Two months later, Hannah finds out she’s pregnant. She expects to miscarry but ends up giving birth to a baby boy she names Cole. Janie seems indifferent to her new brother at first, but Hannah and Christopher worry that her worsening behavior is the result of jealousy and get her a cat to ease the transition. Janie stabs the cat with a pin on the first night she has it. Dr. Chandler believes that Janie has reactive attachment disorder, which can cause diminished empathy as well as manipulative behavior.
Cole cries constantly, and Hannah becomes extremely protective of him, worried Janie will hurt him. Nevertheless, when Janie asks to breastfeed, Hannah finds the request strange but decides it couldn’t hurt to try; in response, Janie bites Hannah’s breast so hard that she requires stitches, and both of Hannah’s breasts become infected. She has to stop breastfeeding and grows to resent Janie for it. Hannah therefore starts neglecting Janie and threatens to take her cat when Janie takes Cole’s blanket one day. Janie responds by smothering the cat and killing it, proving to Hannah that she doesn’t care if it’s taken away. Now viewing Janie as a legitimate threat, Hannah starts locking her in her room while Christopher is at work.
Dr. Chandler suggests putting Janie in a residential home for young people with severe behavioral disorders. Christopher hates the idea but gradually realizes there is no other option. Before anything can be done, however, he finds out that Hannah has been locking Janie in her room and hits her. A few days later, Christopher comes home to find Hannah sitting on the bathroom floor holding a barely living Cole. Janie is in the bathtub in her clothes, and Hannah is delirious.

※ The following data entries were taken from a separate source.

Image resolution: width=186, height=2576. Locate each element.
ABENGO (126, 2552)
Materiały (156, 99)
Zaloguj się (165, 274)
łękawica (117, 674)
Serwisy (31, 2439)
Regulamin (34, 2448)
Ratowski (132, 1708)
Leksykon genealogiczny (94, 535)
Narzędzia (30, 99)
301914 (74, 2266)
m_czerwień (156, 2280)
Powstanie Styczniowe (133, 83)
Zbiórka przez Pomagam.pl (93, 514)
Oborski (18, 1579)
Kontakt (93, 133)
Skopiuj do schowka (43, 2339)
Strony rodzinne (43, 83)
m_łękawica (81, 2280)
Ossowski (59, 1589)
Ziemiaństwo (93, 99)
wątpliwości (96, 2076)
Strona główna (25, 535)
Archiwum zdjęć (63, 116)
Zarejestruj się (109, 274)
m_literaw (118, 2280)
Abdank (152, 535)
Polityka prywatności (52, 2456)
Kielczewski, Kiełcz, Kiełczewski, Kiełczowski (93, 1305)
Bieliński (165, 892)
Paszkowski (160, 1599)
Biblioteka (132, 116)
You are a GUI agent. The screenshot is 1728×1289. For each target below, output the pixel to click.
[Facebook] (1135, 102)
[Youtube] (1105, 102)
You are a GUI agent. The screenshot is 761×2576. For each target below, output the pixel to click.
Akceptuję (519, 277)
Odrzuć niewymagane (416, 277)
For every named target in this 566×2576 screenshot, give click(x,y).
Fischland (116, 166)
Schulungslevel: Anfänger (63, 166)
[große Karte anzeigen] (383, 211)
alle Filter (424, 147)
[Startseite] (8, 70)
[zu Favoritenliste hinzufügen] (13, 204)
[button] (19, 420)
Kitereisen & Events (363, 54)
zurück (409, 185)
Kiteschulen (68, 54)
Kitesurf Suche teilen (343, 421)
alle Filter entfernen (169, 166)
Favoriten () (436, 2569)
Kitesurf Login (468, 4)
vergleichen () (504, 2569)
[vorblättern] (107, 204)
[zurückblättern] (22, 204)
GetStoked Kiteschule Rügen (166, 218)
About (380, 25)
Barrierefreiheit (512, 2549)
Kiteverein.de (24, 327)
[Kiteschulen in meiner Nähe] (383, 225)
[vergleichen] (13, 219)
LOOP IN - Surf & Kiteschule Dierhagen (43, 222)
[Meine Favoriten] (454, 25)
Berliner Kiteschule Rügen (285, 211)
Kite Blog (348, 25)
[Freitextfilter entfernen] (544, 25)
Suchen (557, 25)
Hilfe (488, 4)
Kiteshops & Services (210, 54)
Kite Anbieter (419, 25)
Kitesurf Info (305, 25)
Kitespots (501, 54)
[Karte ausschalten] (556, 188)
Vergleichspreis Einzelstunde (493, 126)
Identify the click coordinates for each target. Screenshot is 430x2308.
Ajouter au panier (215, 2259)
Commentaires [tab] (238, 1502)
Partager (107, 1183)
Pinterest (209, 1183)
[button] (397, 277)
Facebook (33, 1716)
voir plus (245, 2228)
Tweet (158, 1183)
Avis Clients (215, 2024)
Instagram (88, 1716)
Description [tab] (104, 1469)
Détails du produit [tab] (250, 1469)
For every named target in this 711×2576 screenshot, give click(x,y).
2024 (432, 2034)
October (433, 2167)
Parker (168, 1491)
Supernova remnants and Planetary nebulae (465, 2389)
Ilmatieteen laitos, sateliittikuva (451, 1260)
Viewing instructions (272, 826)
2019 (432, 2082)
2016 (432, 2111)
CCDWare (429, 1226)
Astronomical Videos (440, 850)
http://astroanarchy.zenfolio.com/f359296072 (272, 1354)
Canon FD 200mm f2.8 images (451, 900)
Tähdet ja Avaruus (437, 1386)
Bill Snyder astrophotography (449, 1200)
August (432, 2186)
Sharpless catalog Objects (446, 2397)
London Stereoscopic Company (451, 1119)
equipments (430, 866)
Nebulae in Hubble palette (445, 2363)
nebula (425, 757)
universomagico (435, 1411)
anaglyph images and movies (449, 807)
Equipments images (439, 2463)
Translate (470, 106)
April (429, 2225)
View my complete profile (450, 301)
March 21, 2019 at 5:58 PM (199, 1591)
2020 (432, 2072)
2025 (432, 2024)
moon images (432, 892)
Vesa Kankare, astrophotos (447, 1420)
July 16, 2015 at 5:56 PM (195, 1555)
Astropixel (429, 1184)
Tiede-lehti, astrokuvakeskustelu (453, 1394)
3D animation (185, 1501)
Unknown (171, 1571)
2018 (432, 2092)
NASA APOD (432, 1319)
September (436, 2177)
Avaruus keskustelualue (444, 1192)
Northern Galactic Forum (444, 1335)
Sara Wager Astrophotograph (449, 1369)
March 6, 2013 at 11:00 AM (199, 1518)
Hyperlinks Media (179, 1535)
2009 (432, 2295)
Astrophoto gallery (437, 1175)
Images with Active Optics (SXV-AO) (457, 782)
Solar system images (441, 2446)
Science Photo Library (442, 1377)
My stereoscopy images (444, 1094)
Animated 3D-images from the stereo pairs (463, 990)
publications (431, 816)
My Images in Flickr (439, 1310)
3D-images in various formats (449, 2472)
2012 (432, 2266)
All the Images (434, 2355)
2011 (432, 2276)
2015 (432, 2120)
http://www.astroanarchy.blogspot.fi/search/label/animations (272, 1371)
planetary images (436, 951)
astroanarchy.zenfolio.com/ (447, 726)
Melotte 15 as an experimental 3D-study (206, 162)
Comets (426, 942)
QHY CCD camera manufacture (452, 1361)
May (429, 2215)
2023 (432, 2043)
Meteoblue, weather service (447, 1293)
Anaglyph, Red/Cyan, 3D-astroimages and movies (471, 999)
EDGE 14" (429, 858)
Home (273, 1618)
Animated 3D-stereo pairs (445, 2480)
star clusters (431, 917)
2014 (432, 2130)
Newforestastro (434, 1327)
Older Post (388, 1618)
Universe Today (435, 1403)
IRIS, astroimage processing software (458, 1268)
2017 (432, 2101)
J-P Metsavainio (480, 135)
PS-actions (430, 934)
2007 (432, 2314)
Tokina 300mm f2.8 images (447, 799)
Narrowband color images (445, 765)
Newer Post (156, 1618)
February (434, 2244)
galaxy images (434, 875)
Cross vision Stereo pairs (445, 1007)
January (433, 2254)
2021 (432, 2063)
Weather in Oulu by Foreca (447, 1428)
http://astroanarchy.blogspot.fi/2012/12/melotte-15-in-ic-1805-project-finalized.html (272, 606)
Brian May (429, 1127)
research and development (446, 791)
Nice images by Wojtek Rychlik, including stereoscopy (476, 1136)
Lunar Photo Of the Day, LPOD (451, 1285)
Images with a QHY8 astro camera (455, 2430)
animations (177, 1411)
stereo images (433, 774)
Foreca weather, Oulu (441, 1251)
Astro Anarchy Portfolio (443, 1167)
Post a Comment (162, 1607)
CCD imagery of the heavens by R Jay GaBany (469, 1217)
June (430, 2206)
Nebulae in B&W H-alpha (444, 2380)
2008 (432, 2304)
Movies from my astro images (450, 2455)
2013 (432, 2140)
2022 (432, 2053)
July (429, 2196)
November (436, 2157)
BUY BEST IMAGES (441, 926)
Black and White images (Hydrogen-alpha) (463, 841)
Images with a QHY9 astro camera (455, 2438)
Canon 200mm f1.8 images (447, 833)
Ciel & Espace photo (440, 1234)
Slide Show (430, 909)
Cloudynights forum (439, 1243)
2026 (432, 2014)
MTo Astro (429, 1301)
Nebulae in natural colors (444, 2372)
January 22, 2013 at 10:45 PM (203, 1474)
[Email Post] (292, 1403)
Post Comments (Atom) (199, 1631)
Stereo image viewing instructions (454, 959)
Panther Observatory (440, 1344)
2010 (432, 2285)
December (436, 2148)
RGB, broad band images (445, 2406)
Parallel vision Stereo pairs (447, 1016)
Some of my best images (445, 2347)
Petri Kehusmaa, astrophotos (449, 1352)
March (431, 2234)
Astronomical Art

Cole is taken to the hospital, where it is determined he will recover. Hannah and Christopher are investigated for child abuse, and when social services come to take Cole away, Hannah threatens to jump out the window with him. She is taken to a psychiatric hospital and heavily medicated. While Hannah is in the hospital, Christopher finds Hannah’s diary entries, which reveal that she has started to see Janie as a demon and wants to get rid of her. In therapy, Janie reveals that Hannah tried to drown her.
Meanwhile, Janie and Cole stay with Allison; when Allison argues with Janie, Janie pushes her down the stairs, killing her. Hannah and Christopher eventually get Cole back, and Janie is sent to live in the home. Christopher visits her often, but Hannah never wants to see her again.
In Piper’s interview, it emerges that Janie killed her own mother in retaliation for months of being tied up and treated like a dog. The novel ends with the police on the cusp of revealing this to the Bauers.